Bisschop dr. Fursa van de Anglicaansche Kerk heeft zich zeer scherp geuit ten opzichte van de echtscheiding en verzet er zich tegen, dat het hewelijk van menschen, die gescheiden zijn van hun man of vrouw, kerkelijk zal worden ingezegend, wanneer zij bij een andere huwelijksverbintenis daar om vragen. Aan ongedoopten en aan personen, wier vorig huwelijk door echtscheiding is ontbonden, wil hij de kerkelijke huwelijksbevestiging weigeren.
„Men heeft mij" — zoo zegt hij — „een bekrompen Kerk-mensch genoemd, en gezegd, dat aan mijn optreden een eind moest worden gemaakt. Nu, laat men dat doen: tot zoolang zet ik door. Het heet tegenwoordig, dat wij het wel buiten God kunnen stellen en van de Kerk maakt men dan een schijnvertooning. Daar doe ik niet aan mee. Wie den plechtigen eed voor God heeft afgelegd, om in alle omstandigheden een vrouw of een man trouw te blijven en dien eed heeft gebroken, behoeft mij niet te komen vragen, dien zelfden eed nog eens te mogen afleggen.
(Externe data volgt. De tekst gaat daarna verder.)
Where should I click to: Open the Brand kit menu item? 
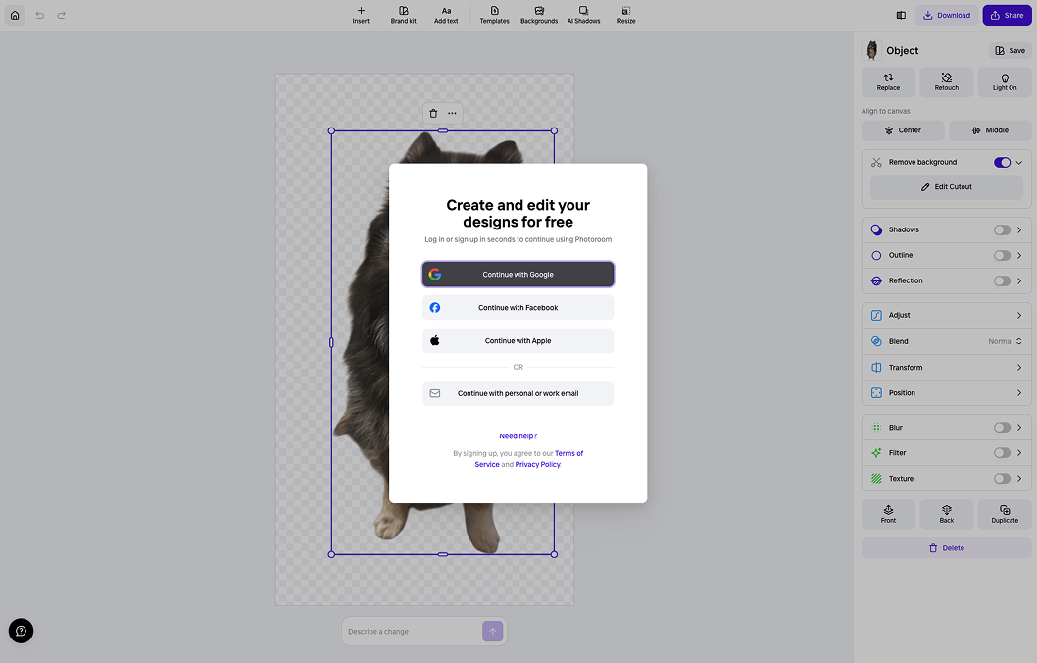tap(404, 16)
Ik maak van Gods Woord geen heiligschennende klucht". Vreeselijk ook, dat de echtscheiding aan de orde van den dag is! En om wat oorzaak! Getuigt het niet tegen ons en moet niet de eisch van Gods Woord luide weerklinken? Ook hierin moet weer openbaar worden, dat in het houden van Gods geboden groot loon ligt!
Een statistiek.
Bij de Algem. Landsdrukkerij te 's-Gravenhage verscheen het Statistisch Zakboek van 1928. Dat boek geeft ook een kijk op de verhouding van ons volk tot de verschillende Kerkgemeenschappen in de jaren 1899—1920. „De Heraut" geeft, ontleend aan de Leeuwarder Kerkbode, een paar cijfers, waardoor de verhouding van ons volk tot de Kerk eenigszins wordt weergegeven.''
Hervormden. In 1899 bedroeg het percentage mannen 48.29; vrouwen 48.43. In het jaar 1920 was het resp. 40.94 en 41.40. Achteruitgang dus in getalsterkte; in aantal.
Roomschen. In 1899 : mannen 35.18; vrouwen 34.97. In het jaar 1920 : 35.56 en 35.6. Vooruitgegaan dus.
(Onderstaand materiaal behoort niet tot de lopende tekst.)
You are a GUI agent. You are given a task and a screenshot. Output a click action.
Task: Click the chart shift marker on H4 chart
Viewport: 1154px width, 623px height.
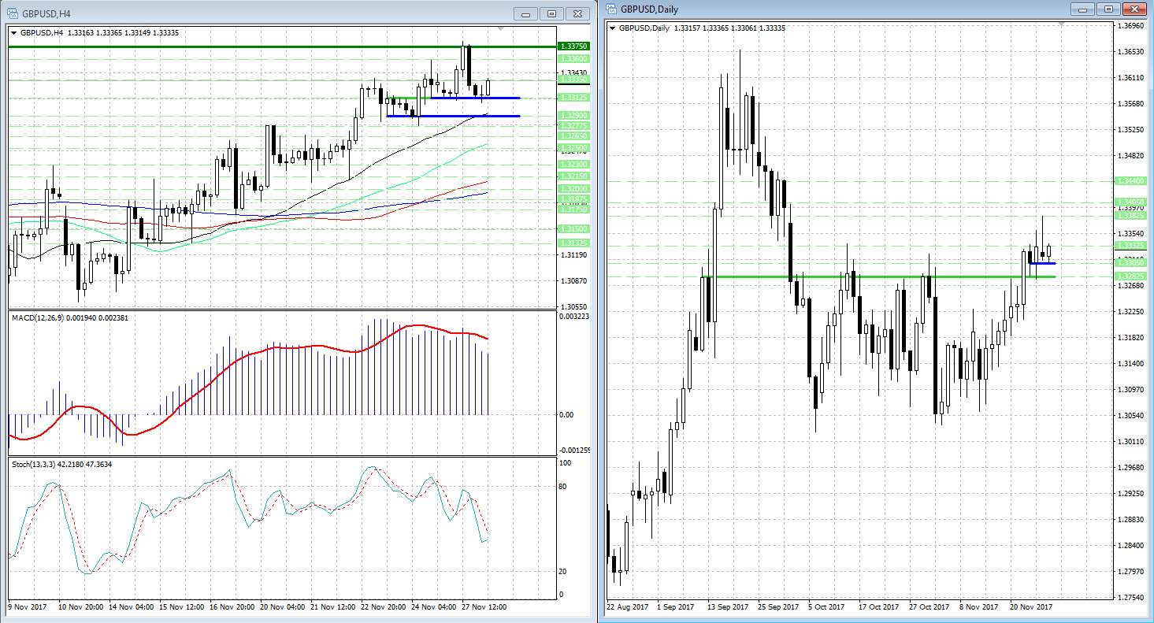(x=501, y=29)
Gereformeerden. In 1899: mannen 7.05, vrouwen 7.01. In 1920: 8.20 en 8.46. Vooruitgegaan dus. (Welke ,,Gereformeerden" dat zijn, weten, we niet precies. Enkel en alleen van de Gereform. Kerken?)
Chr. Gereformeerden. In 1899: mannen 1.06; vrouwen 1.08. In 1920: 0.71 en 0.75. Achteruitgegaan dus.
Joden. In 1899: annen 1.88; vrouwen 1.97. lm 1920 : 1.54 en 1.64. Achteruitgegaan dus.
Kerkloozen. In 1899: mannen 2.25; vrouwen 1.97. In 1920: 8.60 en 6.95. Vooruitgegaan dus.
Wat zou het heerlijk zijn, indien de Hervormde Kerk, waartoe altijd nog ongeveer 41 van de 100 Nederlanders behooren — tegen 35 van de 100 tot de Roomsche Kerk — eens meer en meer staan mocht als een getrouwe getuige van Jezus Christus, als een verkondigster der Waarheid Gods, als een lichtend licht en een zoutend zout!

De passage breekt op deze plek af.